Azure Virtual Machine Scale Set & Auto Scaling
Virtual Machine scale sets
The scale sets are Azure compute resources that can be used to deploy and manage identical VMs. They are designed to support virtual machine auto-scaling. VM scale sets can be created using the Azure portal, JSON templates, and REST APIs. To increase or decrease the number of VMs in the scale set, we can change the capacity property and redeploy the template. A virtual machine scale set is created inside VNET, and individual VMs in the scale set are not allocated with public IP addresses.
Any virtual machine that we deploy and is the part of the virtual machine scale set will not be allocated with a public IP address. Because sometimes, the virtual machine scale set will have a front end balancer that will manage the load, and that will have a public IP address. We can use that public IP address and connect to underlying virtual machines in the virtual machine scale set.

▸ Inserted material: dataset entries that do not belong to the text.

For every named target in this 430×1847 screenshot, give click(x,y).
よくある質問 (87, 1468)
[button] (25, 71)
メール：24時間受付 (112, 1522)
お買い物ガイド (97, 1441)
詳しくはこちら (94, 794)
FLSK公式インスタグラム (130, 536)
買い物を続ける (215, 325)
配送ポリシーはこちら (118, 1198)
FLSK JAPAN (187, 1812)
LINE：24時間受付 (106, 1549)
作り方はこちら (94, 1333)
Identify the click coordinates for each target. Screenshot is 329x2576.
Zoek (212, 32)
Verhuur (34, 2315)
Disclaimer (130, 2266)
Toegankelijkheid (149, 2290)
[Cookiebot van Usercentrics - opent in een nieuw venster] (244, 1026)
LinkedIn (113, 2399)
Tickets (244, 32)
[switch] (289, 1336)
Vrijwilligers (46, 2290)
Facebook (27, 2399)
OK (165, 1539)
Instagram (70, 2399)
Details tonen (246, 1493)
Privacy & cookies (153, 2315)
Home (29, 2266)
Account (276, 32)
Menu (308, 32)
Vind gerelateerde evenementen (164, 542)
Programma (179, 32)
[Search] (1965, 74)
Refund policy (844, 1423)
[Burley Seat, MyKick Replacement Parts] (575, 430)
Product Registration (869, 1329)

Virtual Machine Auto Scaling
Autoscale enables us to dynamically allocate or remove resources based on the load on the services. You can specify the maximum and the minimum number of instances to run and add or remove VMs based on a set of rules within the range.
The first step in auto-scaling is to select a metric or time. So, it can be a metric based auto-scaling, or it can be a schedule based auto-scaling. The metrics can be CPU utilization, etc., and the time can be like the night at 6 o’clock till morning 6:00, we want to reduce no of servers. We can have a schedule based auto-scaling. In case if we’re going to reach according to load, then we can use metric based auto-scaling.
The next step in the auto-scaling is to define a rule with the condition. For example – if the CPU utilization is higher than 80 percent, then spin off a new instance. And once the condition is met, we can carry some actions. The actions can be adding or removing virtual machines, or it can be sending email to a system administrator, etc. We need to select whether it is a time-based auto-scaling or metric-based, and we need to choose the metric. We define the rule and actions that need to be triggered when the condition in that rule is satisfied.
Horizontal and Vertical scaling
- Horizontal scaling: The increasing or decreasing the number of VM instances. It auto-scales horizontally and sometimes called as Scale-out or Scale in scaling.
- Vertical scaling: In this, we keep the same numbers of VMs but make VM more or less powerful. Power is measured as memory, CPU speed, disk space, etc. It is limited by the availability of larger hardware within the same region and usually requires a VM to start and stop. This is sometimes called Scale up or scale downscaling. Below are the steps to achieve vertical scaling.
- Setup Azure automation account
- Import the Azure Automation Vertical scale runbooks into our subscriptions.
- Add a webhook to our network.
- Add an alert to our Virtual Machine.
- We can also scale web apps and cloud services.
Metrics for Autoscaling
- Compute metrics: The available metrics will depend upon the installed operating system. For windows, we can have a processor, memory, and logical disk metrics. For Linux, we can have processor, memory, physical & network interface metrics.
- Web Apps metrics: It includes CPU & memory percentage, Disk & HTTP queue length, and bytes received/sent.
- Storage/ Service bus metrics: We can scale by Storage queue length, which is the number of messages in the storage queue. Storage queue length is a particular metric, and the threshold applied will be the number of messages per instance.
Tools to implement Auto Scale
- We can use the Azure portal to create a scale set and enable auto-scaling based on a metric.
- We can provision and deploy VM scale sets using Resource Manager Templates.
- ARM templates can be deployed using Azure CLI, PowerShell, REST, and also directly from Visual Studio.
Scaling Azure Virtual Machine
Step 1: Go to Azure Marketplace and type in the Virtual Machine scale set. Then click on Create.
Step 2: We need to give a name to this scale set. And fill all the other required details, as shown in the figure below. Then click on create.
Step 3: Now, your Virtual Machine scale set is successfully deployed. To view VMSS, you can go to resources.
Step 4: Now, click on scaling. Provide an auto-scale setting name. And select the resource group.
Step 5: Scroll Down, and you will find two ways to auto-scale. First, click on “add a rule? for auto-scaling based on the metric. We are going to scale our virtual machine if the average percentage of CPU utilization is above 70 percent.
Step 6: Now, select the time and date based scaling, where you can scale when you need more space. And the last thing is Notify, where you get notified whenever the auto-scaling gets triggered.